Since then, Katsevman has taught over a dozen world champions. Her teaching philosophy involves cultivating a sense of flow in her students’ movement to help them deepen their artistry and express themselves to the fullest.
“For me, dancing is a relationship with the divine in whatever way that speaks to you,” says Katsevman. She emphasizes dance’s ability to communicate beyond the limits of words. “The dancer should focus on the sensory capacity of the body: what they see, what they hear, what they feel physically as they’re moving from one motion to the next,” she says. “When they can do that, the movement is really clear.”
The fluid transfer of weight is essential to any Latin dance, including salsa. “If anyone wanted to teach or learn Latin dancing, the thing to focus on to make everything easier would be weight transfer,” Katsevman says.
But the process, which involves using the legs and feet to move the body from leg to leg while creating a rhythm, can be challenging for beginners. “When people start Latin dance, they have a hard time with partnering and rhythm because of the movement of the joints in the middle of the body, and the weight being transferred,” she says, referring to the coordination of the feet to create movement in the hips, rib cage, and spine.

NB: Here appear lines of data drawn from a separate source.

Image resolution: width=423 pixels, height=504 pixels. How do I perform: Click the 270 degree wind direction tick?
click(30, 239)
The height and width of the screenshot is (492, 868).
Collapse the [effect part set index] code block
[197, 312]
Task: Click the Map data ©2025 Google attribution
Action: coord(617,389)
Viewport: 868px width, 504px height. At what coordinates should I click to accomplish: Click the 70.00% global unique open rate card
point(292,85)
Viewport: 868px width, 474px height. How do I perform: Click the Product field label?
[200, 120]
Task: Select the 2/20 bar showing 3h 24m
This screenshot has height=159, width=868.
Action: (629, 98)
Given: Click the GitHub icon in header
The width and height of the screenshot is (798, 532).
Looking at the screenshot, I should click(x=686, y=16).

The weight transfer is what enables a couple to dance together, but it can also be practiced alone as part of the larger concept of creating connection. “Connection is not necessarily about contact,” Katsevman says. “There’s a relationship between you and the floor, you and the space that you’re in, and you and your music. There’s also a relationship between you and your body, and when you allow yourself to be fully present for that relationship, you execute fully.”
Contra body movement, a concept commonly used in salsa and ballroom dance, involves stretching the hips in opposition to the ribs. Why does she focus on flow? “Because generally, we have a tendency to force both sections in opposite directions, which doesn’t actually create fluid movement,” says Katsevman. “Therefore, it won’t allow you to sustain it continuously to music, especially when circumstances like speed or choreography get more intense.”

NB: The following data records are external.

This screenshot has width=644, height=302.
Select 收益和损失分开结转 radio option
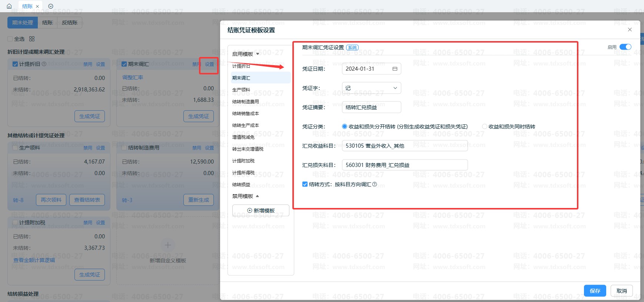pyautogui.click(x=345, y=127)
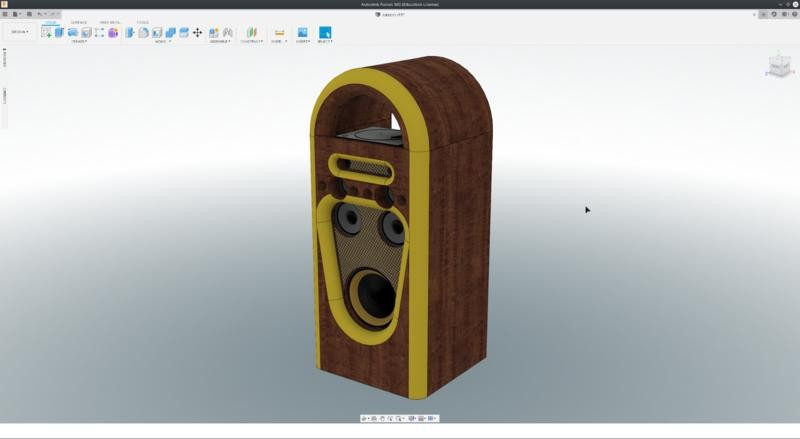
Task: Click the ViewCube in the top-right corner
Action: click(778, 67)
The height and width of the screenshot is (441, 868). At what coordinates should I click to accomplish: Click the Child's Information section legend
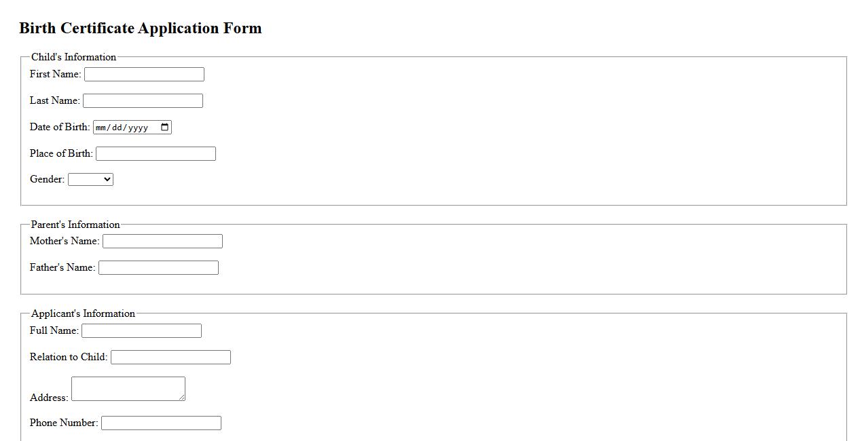click(73, 57)
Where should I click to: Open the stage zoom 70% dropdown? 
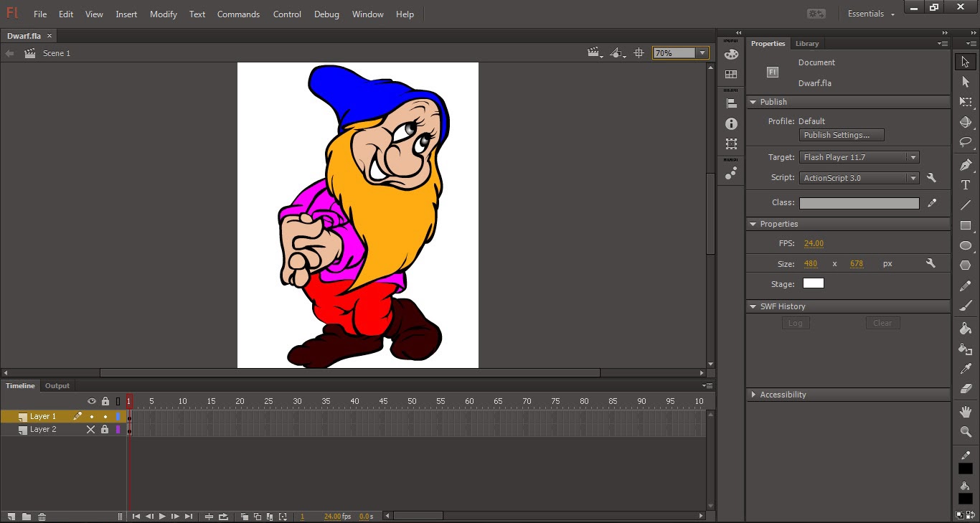[702, 53]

Your frame of mind is also important. Prioritizing the outcome of your dancing can inhibit a sense of flow, potentially increasing anxiety and making your dancing mechanical. “When we’re trying to deliver while we’re in that hustle-culture, let’s-get-to-the-end-result mindset, we miss so much detail,” she says.
For her Dance Teacher+ Lesson Plan, Katsevman demonstrates a freestyle salsa combination applying the principles of flow and contra body movement.
Step by Step
Step 1: Release your body weight into the floor, settling onto one leg. “When I do that and I focus on the sensation, I can feel that my body will naturally push the hip slightly sideways,” says Katsevman.
Step 2: Repeat this movement to each side.
Throughout these steps, focus on the action instead of the end result. “Within this place, I’ve created opposition, which then allows me to have lots of rhythm in my body. It is very different from forcing the picture to occur,” Katsevman says. “I get a lot more movement out of my body and a much more coordinated, better-looking product.”